Ärgerliche Hausbesitzer sind in dieser zweiten Instanz im Zeugenstand nicht zu hören, vielmehr ein Hausbesitzer, den das Geschmier nicht stört und ein Verwalter, der nicht einmal weiß, wann die Kritzeleien auftauchten und ob sie noch immer zu sehen sind. Dafür erklärt ein Gutachter fast eine halbe Stunde, wie die Schmierereien mit Wasser, Seife und einer weichen Bürste zu entfernen sind.

Nur von den Angeklagten ist kein Wort zu hören: Ihr politisches Anliegen thematisieren sie nicht, den Witz für Ausführungen rund ums Thema Kreide überlassen sie ihren Anwälten.

Wie Hüpfkästchen kleiner Kinder

Graffiti-Geschmiere ärgert nämlich auch die Verteidiger - doch sie streiten darum, ob Kreide die Bausubstanz verletzen kann. Ist es Sachbeschädigung, wenn ein Regenguss die Schmierereien wegwischt - ebenso wie die Hüpfkästchen kleiner Kinder?

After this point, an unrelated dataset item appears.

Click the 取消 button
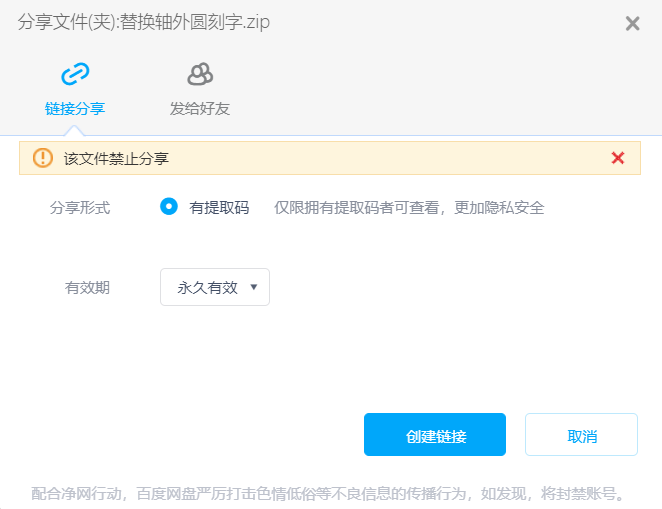 click(x=581, y=434)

Staatsanwalt Michael Schaffer hält dagegen: Für die geschädigten Hausbesitzer bleibt es ein Aufwand, die Schmierereien zu entfernen. Am Ende reichen dem Richter die Beweise nicht. Er zweifelt, ob die vier Angeklagten wirklich die Schmierfinken waren. Seine Zweifel führen zu einem Freispruch. Verhärtet bleiben die Fronten dennoch: Im anderen Lager ist von Unsicherheit nichts zu spüren - man fühlt sich weiter kriminalisiert.